Stored data entries
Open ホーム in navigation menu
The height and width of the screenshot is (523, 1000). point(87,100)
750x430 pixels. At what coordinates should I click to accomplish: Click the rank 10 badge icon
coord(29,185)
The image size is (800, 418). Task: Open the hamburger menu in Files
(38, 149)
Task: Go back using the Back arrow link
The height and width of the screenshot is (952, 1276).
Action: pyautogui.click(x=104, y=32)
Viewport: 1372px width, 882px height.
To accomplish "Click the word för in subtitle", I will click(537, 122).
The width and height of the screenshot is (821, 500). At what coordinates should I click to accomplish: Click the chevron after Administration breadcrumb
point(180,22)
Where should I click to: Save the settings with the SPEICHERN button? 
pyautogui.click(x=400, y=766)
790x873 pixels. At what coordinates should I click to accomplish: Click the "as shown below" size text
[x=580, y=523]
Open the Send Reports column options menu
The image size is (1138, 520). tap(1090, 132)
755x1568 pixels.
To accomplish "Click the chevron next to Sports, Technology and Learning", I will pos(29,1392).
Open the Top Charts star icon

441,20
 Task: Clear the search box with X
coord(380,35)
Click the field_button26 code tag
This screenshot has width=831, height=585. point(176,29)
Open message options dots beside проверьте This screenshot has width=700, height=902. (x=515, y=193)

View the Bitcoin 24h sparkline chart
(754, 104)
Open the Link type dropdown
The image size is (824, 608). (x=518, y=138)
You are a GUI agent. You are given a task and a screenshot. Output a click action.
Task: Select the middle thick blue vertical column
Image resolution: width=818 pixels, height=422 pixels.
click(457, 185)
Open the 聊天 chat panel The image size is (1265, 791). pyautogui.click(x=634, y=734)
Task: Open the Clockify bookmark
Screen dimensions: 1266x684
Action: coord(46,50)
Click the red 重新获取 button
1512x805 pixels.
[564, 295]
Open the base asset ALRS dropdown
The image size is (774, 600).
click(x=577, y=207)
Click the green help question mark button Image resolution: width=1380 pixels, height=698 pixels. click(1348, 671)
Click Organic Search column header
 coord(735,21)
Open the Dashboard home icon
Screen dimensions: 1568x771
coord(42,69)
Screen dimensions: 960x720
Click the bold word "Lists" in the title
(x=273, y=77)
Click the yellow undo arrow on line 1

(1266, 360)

YOUR TASK: What you return should match the entries above exactly.

RESPONSE AREA:
Open ホーム in navigation menu
The height and width of the screenshot is (523, 1000). point(87,100)
750x430 pixels. At what coordinates should I click to accomplish: Click the rank 10 badge icon
coord(29,185)
The image size is (800, 418). Task: Open the hamburger menu in Files
(38, 149)
Task: Go back using the Back arrow link
The height and width of the screenshot is (952, 1276).
Action: pyautogui.click(x=104, y=32)
Viewport: 1372px width, 882px height.
To accomplish "Click the word för in subtitle", I will click(537, 122).
The width and height of the screenshot is (821, 500). At what coordinates should I click to accomplish: Click the chevron after Administration breadcrumb
point(180,22)
Where should I click to: Save the settings with the SPEICHERN button? 
pyautogui.click(x=400, y=766)
790x873 pixels. At what coordinates should I click to accomplish: Click the "as shown below" size text
[x=580, y=523]
Open the Send Reports column options menu
The image size is (1138, 520). tap(1090, 132)
755x1568 pixels.
To accomplish "Click the chevron next to Sports, Technology and Learning", I will pos(29,1392).
Open the Top Charts star icon

441,20
 Task: Clear the search box with X
coord(380,35)
Click the field_button26 code tag
This screenshot has width=831, height=585. point(176,29)
Open message options dots beside проверьте This screenshot has width=700, height=902. (x=515, y=193)

View the Bitcoin 24h sparkline chart
(754, 104)
Open the Link type dropdown
The image size is (824, 608). (x=518, y=138)
You are a GUI agent. You are given a task and a screenshot. Output a click action.
Task: Select the middle thick blue vertical column
Image resolution: width=818 pixels, height=422 pixels.
click(457, 185)
Open the 聊天 chat panel The image size is (1265, 791). pyautogui.click(x=634, y=734)
Task: Open the Clockify bookmark
Screen dimensions: 1266x684
Action: coord(46,50)
Click the red 重新获取 button
1512x805 pixels.
[564, 295]
Open the base asset ALRS dropdown
The image size is (774, 600).
click(x=577, y=207)
Click the green help question mark button Image resolution: width=1380 pixels, height=698 pixels. click(1348, 671)
Click Organic Search column header
 coord(735,21)
Open the Dashboard home icon
Screen dimensions: 1568x771
coord(42,69)
Screen dimensions: 960x720
Click the bold word "Lists" in the title
(x=273, y=77)
Click the yellow undo arrow on line 1

(1266, 360)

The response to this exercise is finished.